Troisièmement, et c’est peut-être le plus inquiétant, il y a la réalité économique à laquelle sont confrontés les producteurs de cacao au début de cette chaîne. Bien que le chocolat génère des milliards de revenus dans le monde, environ 70 % des producteurs de cacao gagnent moins de 2 dollars par jour. Cette pauvreté persistante crée un cercle vicieux : les agriculteurs ne peuvent pas se permettre d’investir dans la rénovation des exploitations, les engrais ou la lutte contre les parasites, ce qui entraîne une baisse des rendements et des difficultés persistantes.

Cette disparité économique révèle une réalité importante concernant les chaînes d’approvisionnement en matières premières. Alors que le cacao atteint des prix records sur les marchés mondiaux, la plupart des agriculteurs ne captent qu’une petite fraction de cette valeur. L’écart entre les prix à la production et les prix mondiaux des matières premières reflète les coûts d’agrégation, de transport, de transformation et de gestion des risques tout au long de la chaîne d’approvisionnement.

Pendant ce temps, l’appétit mondial pour le chocolat ne cesse de croître. Les marchés émergents d’Asie, en particulier l’Inde et la Chine, affichent une forte croissance de la demande à mesure que les revenus de la classe moyenne augmentent. Les marchés établis d’Europe et d’Amérique du Nord privilégient de plus en plus le chocolat haut de gamme à forte teneur en cacao, ce qui nécessite davantage de fèves par produit. L’Organisation internationale du cacao a identifié un déficit d’approvisionnement de plus de 370 000 tonnes en 2024, mettant en évidence l’écart considérable entre la production et la consommation.

Ce déséquilibre entre l’offre et la demande crée un environnement difficile dans lequel il devient de plus en plus difficile et coûteux de garantir un volume suffisant. La volatilité des prix a considérablement augmenté, affectant tout le monde, des agriculteurs aux fabricants en passant par les consommateurs.

Les fabricants de chocolat ont réagi à ces pressions sur la chaîne d’approvisionnement de plusieurs manières. Beaucoup ont réduit la taille des produits tout en maintenant des prix similaires. Cette tablette de chocolat peut sembler identique, mais elle contient moins de chocolat. D’autres ont ajusté leurs recettes pour utiliser moins de cacao et plus d’ingrédients alternatifs. Les marques haut de gamme ont généralement mis en œuvre des augmentations de prix directes.

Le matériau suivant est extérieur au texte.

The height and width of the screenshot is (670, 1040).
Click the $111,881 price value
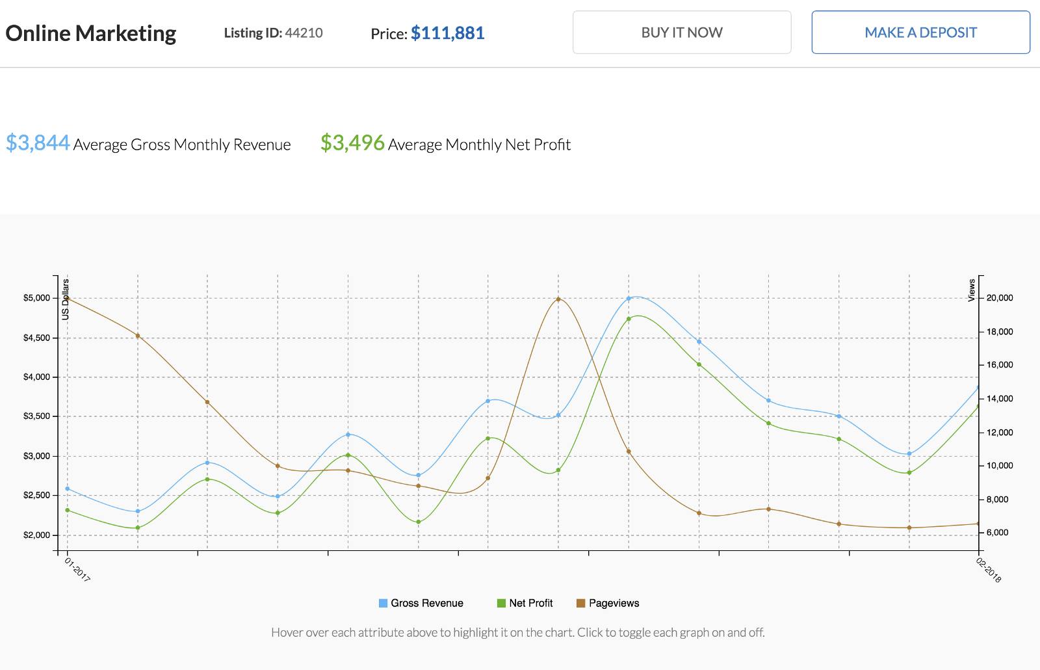point(447,33)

À court terme, ces défis se traduisent par une hausse des prix du chocolat pour les consommateurs. Comprendre les facteurs mondiaux complexes qui sous-tendent cette augmentation permet d’expliquer pourquoi cette tablette de chocolat coûte plus cher qu’il y a un an. L’histoire du cacao offre de précieuses leçons sur les liens complexes qui existent dans notre système alimentaire mondial et sur la façon dont les perturbations dans les régions tropicales éloignées finissent par se répercuter sur nos paniers d’achat.